10 Two days earlier, on 31 January 2007, TQM served a claim on the developers for $786,959.23. Despite serving a payment schedule on 13 February 2007 indicating that they proposed to pay TQM $786,959.23, the developers failed to pay TQM $71,541.75. Later that month, on 28 February 2007, TQM claimed a further payment of $610.068.24. On 9 March 2007 the developers served a payment schedule indicating that it proposed to pay that full amount, but they failed to pay $155,460.75 of that amount.

 

11 On 10 April 2007 TQM served on the developers (and the project financier) a notice of intention to suspend the works as a result of non-payment. At that time Mr Taouk said that works were nearing completion. On 14 April 2007 TQM wrote to the developers advising that –

 

"... pursuant to Section 27(1) of the Building and Construction Security of Payments Act 1999 the SUSPENSION will be in force as of Monday 17 April 2007."

 

The letter also advised that to lift the suspension immediate payment was required. No payment was forthcoming.

 

12 The works remained suspended. Both Mr Taouk and Yazbek gave evidence that after the works were suspended the developers took possession of the site and proceeded to undertake works of their own, including structural modifications involving the removal of parts of the structural wells separating ground floor shops to create a large ground floor shop which has subsequently been used as a bank. They believed this work also involved cutting an air conditioning penetration in the roof slab. TQM did not design, arrange, undertake or approve this work.

 

13 On 2 August 2007 the developers served a notice of intention to terminate the contract after 14 days on TQM. Clause 12.9.1 of the contract provided that the developers were entitled to give such a notice "at any time and for any reason within [their] sole discretion (without any obligation to act in good faith or reasonably)." TQM responded to this notice in a letter dated 14 August 2007. Among other things, that letter said –

 

"We refer to your purported notice of intention to terminate pursuant to clause 12.9 dated 2 August 2007.

 

We comment as follows:

 

1. Without in any way acknowledging or agreeing that you are entitled in the circumstances to rely upon such a notice, we intend to demobilise from the Site this Friday, 17 August 2007.

 

2. You have not explained in your letter why you have purported to rely upon clause 12.9 of the Agreement in circumstances where:

 

a. the works are approximately close to completion;

b. you have engaged others to undertake works in the retail level including structural modifications without our consent, therefore we take no responsibility for any structural defects that could arise as a result of these works.

 

3. You have also failed to pay us substantial moneys owing under the Agreement.

..."

 

14 TQM then demobilised. On 2 September 2007 TQM wrote to the developers as follows -

 

You have pursuant to your notice date 2nd August 2007 (copy enclosed) terminated the Contract 14 days from TQM receiving that notice.

 

In accordance with your instruction we have demobilised from site and otherwise ceased our obligations under the agreement. The Contract is accordingly at an end.

 

We note that you have already engaged other contractors to complete the works and undertake additional works to the retail floors including structural modifications and penetrations in the roof slab with no structural engineer's approval.

Word and element location listing:
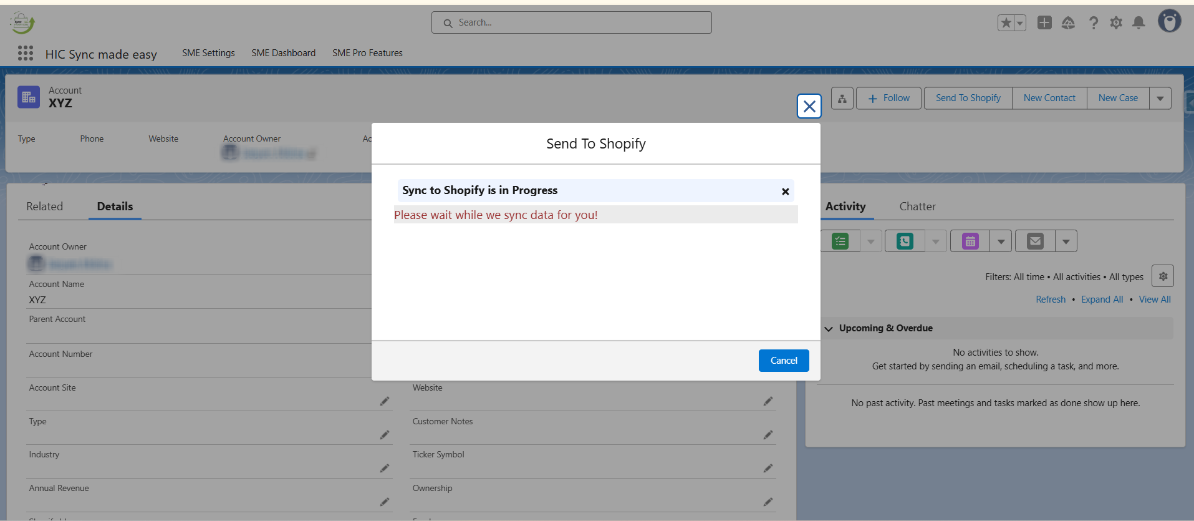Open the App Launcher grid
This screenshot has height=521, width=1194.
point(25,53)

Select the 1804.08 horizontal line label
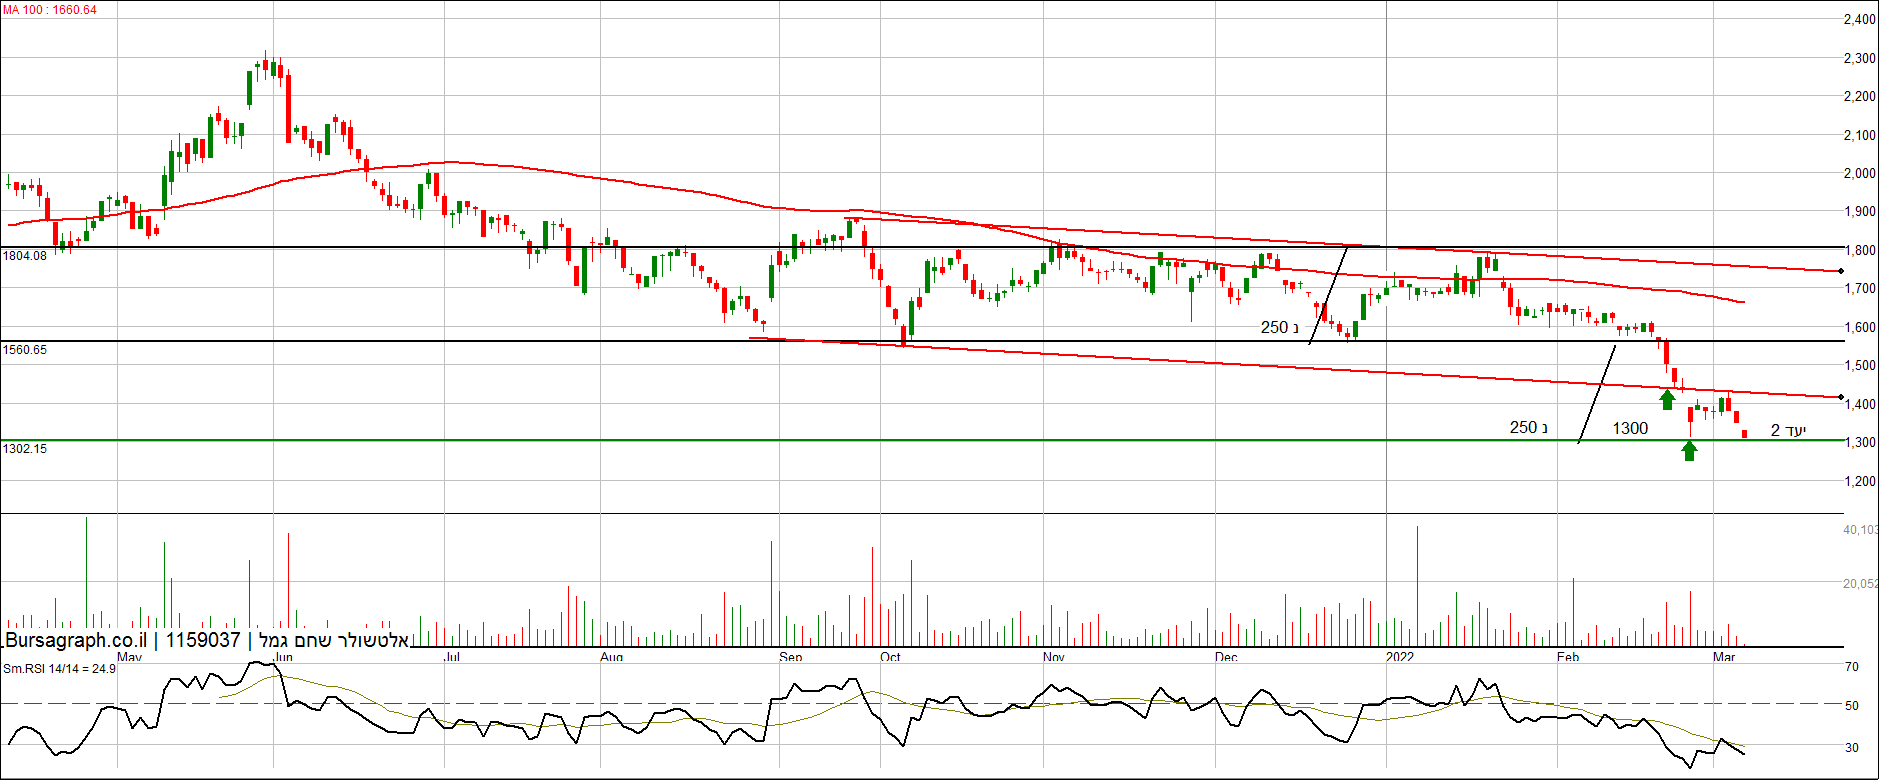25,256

Task prompt: According to the excerpt on the construction payment dispute, what date did TQM's letter of 14 April 2007 give for the suspension to take effect? This listing is separate material and has no connection to the excerpt.

Exercise answer: Monday 17 April 2007.